For helpful tips on how to get started on the Mediterranean diet, check out this article from The Mediterranean Dish, which not only provides advice for beginners and seven ways to follow the diet, but a downloadable Mediterranean shopping list.
Two major components of the Mediterranean diet include beans and extra-virgin olive oil (a personal favorite that I pair with balsamic glaze to make salad dressing.) This recent article from U.S. News discussed why you should love beans, claiming that they “check all the boxes for: nutrition, affordability, availability easy to prepare, no matter your cooking skill, no-waste shelf stability… [and] versatility.” If you’re not a huge fan of olive oil but are still interested in trying out this diet, U.S. News also recently outlined lesser-known healthy cooking oils that you should try. Included on the list are avocado, peanut, flaxseed and safflower oils.
Something Seems Fishy
Every holiday, from Thanksgiving to Christmas to Mother’s Day (yes, we did this over the weekend) my family substitutes your typical turkey dinner with fresh scallops, cod, haddock, salmon, or, on extra special days, lobster. We’ve never been huge fans of turkey anyways so this tradition serves not only our tastes, but our health. Reading about the Mediterranean diet reminded me of why consuming fish is extremely important when it comes to giving our brain and body a boost.
One of the best things about fish is the fact that it is low in fat yet high in quality protein. They also are high in omega-3’s, vitamins D and B2, calcium, and minerals such as zinc, iron and potassium. Even the American Heart Association recommends eating fish at least twice per week.
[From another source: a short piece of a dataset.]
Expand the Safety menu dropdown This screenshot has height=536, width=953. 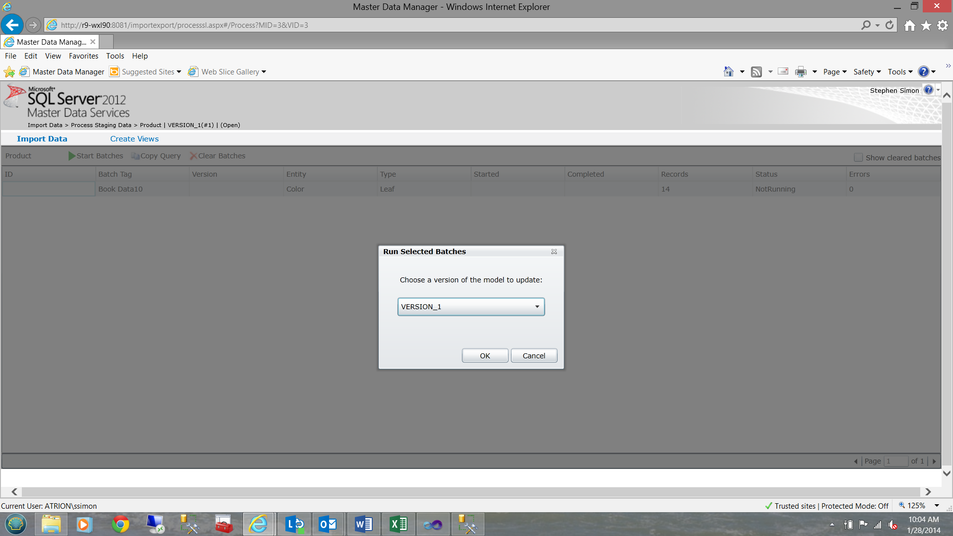[867, 72]
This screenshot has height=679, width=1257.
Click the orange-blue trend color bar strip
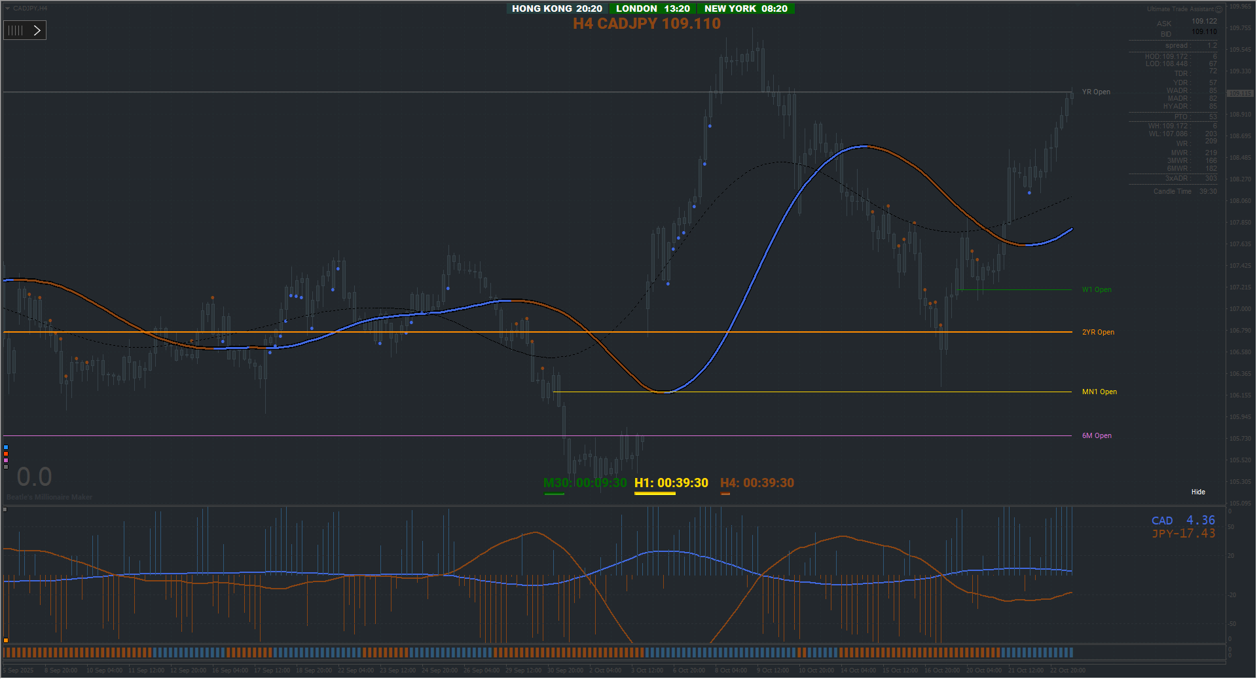538,652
Furthermore, Healthline suggests that seafood helps lower your risk for heart attacks and strokes, boosts your brain health, helps treat and fight depression, may protect your vision and prevent asthma, and might even improve your sleep quality.
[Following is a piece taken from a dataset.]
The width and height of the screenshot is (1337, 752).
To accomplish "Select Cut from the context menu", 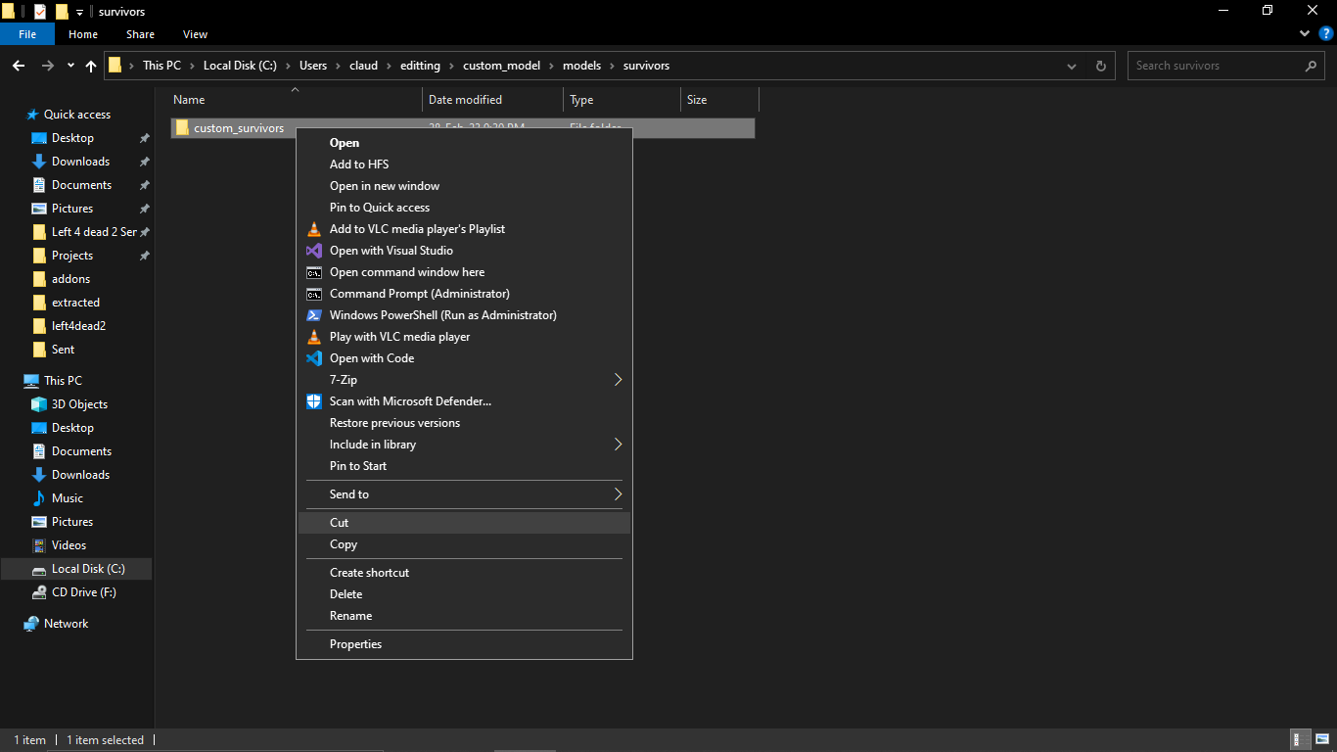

As is the case with almost everything we eat, there are some fish that are healthier to consume than others. According to this article from Eating Well, five of the healthiest fish to eat are Atlantic mackerel, wild-caught Alaskan salmon, wild-caught pacific sardines, rainbow trout, and herring. Making up their list of five fish to avoid are bluefin tuna, orange roughy, farmed salmon, mahi-mahi (dolphinfish), and halibut (because of the depletion of Atlantic halibut populations.) This slideshow from WebMD adds shrimp to the list of healthy seafood, in addition to explain why we should avoid fish that are high in mercury and the difference between wild-caught and farm-raised.
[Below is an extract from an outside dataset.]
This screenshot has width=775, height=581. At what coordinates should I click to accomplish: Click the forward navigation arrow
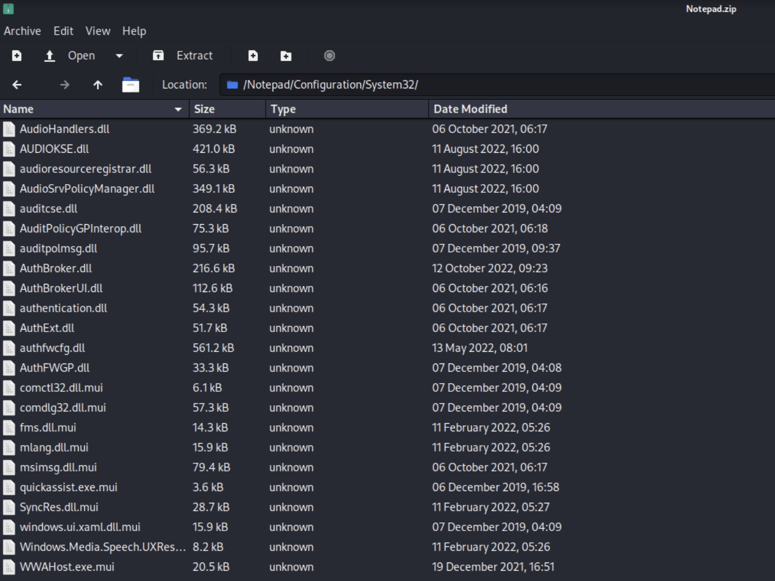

If I’ve inspired you to add more fish to your diet, try local, fresh and wild-caught from Ocean’s Table, a fresh fish delivery service in Newburyport. Read our exclusive interview with them here.
Cheers! Finally, an uplifting article about alcohol consumption. The findings of a recent study, detailed here, suggest that a moderate alcohol intake has been associated with a lowered risk of dying from cardiovascular disease.
Screen Time. Do you find comfort in sleeping with the TV on? Or, are you the opposite — do you hate when your partner forgets to turn it off? This article examines studies about how technology affects our sleep, and provides reasons for both why it might be a good thing and why it may be a bad thing.
Shopaholic. Did you find a sense of relief from the quarantine blues in Amazon packages arriving on your doorstep? Healthline offers seven tips to kicking the quarantine online-shopping habit. This is one I definitely need to bookmark.
All this talk about fish has got me thinking about one of the greatest movies of all time. If you’ve made it this far, this is your sign to get into the summer spirit and watch Spielberg’s 1975 blockbuster, Jaws.